First, canvas is vastly vaster than img nodes because you only have ONE element on the page. As long as you don't have hundreds of animations going, it will always be faster.
Second, using canvas to detect opacity does NOT work on a mobile device, which is one of your targets. You NEED to pre-cache all the alpha data for compatibility.
I'd comment more but am at my length limit...
cwolves 1 year ago 34
@cwolves actually I disagree. I've been testing canvas performance and it just doesn't scale, as you always need to have DOM representations of images before you can render them to canvas. In fact, in the case were you just have to animate all kinds of things, canvas works pretty well, but not with lots of graphics, that's just my experience though. Anyway, feel free to contact me at paul.bakaus@dextrose.com to chat a bit, maybe you got some interesting insights!
pbprojects 1 year ago
@cwolves he said he wanted 2000.... more than a few hundred.
anmvamp 1 year ago
@cwolves read the disclaimer at the begginning. Don't take this alll personally.
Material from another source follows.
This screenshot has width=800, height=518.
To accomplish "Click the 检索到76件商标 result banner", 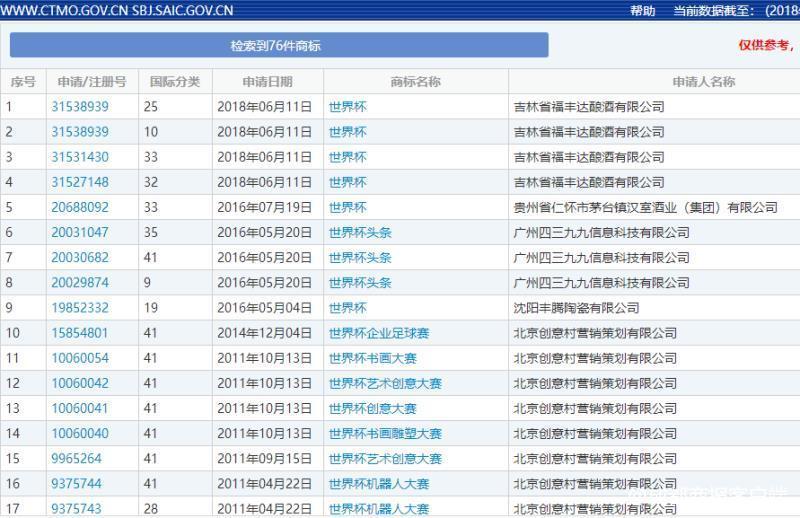I will [279, 45].
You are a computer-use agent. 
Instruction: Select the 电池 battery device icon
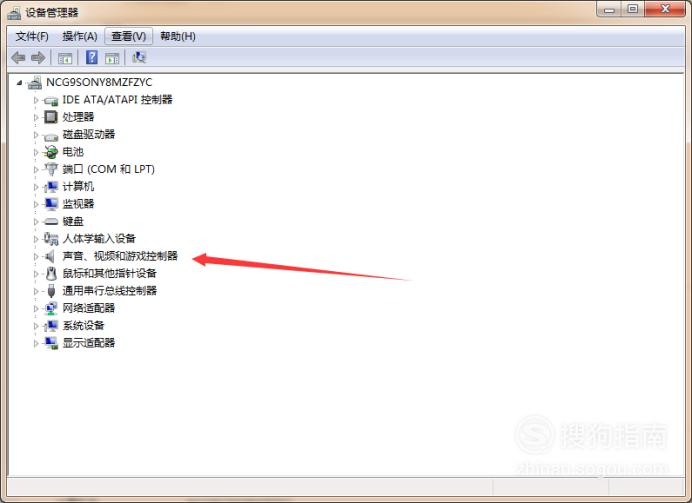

BasiltheBatlord377 1 year ago
@cwolves for my opinion, canvas is sucks on redrawing... And if you use css transformation, it got hardware acceleration
altu892 9 months ago
@altu892 you seen isogenic game engine? canvas doing pretty well on there (90+ fps)
rondlite 9 months ago
@rondlite yup... the guy behind the engine told me that they do some "technique" to acheive that kinda framerate.... which is pretty complicated, My game engine is going to written in canvas :D
altu892 9 months ago
Whoever it is that's making a noise in the background needs a big punch on the nose
jeromewilson 1 year ago 90
Maybe important to note is that the framerate is actually much higher than it seems here, probably an encoding-issue. Search for the Aves Engine E3 Prototype on Youtube to get more ingame-video.
actraiser 1 year ago
Faved, Looks like a great piece of code, just the something I was longing for.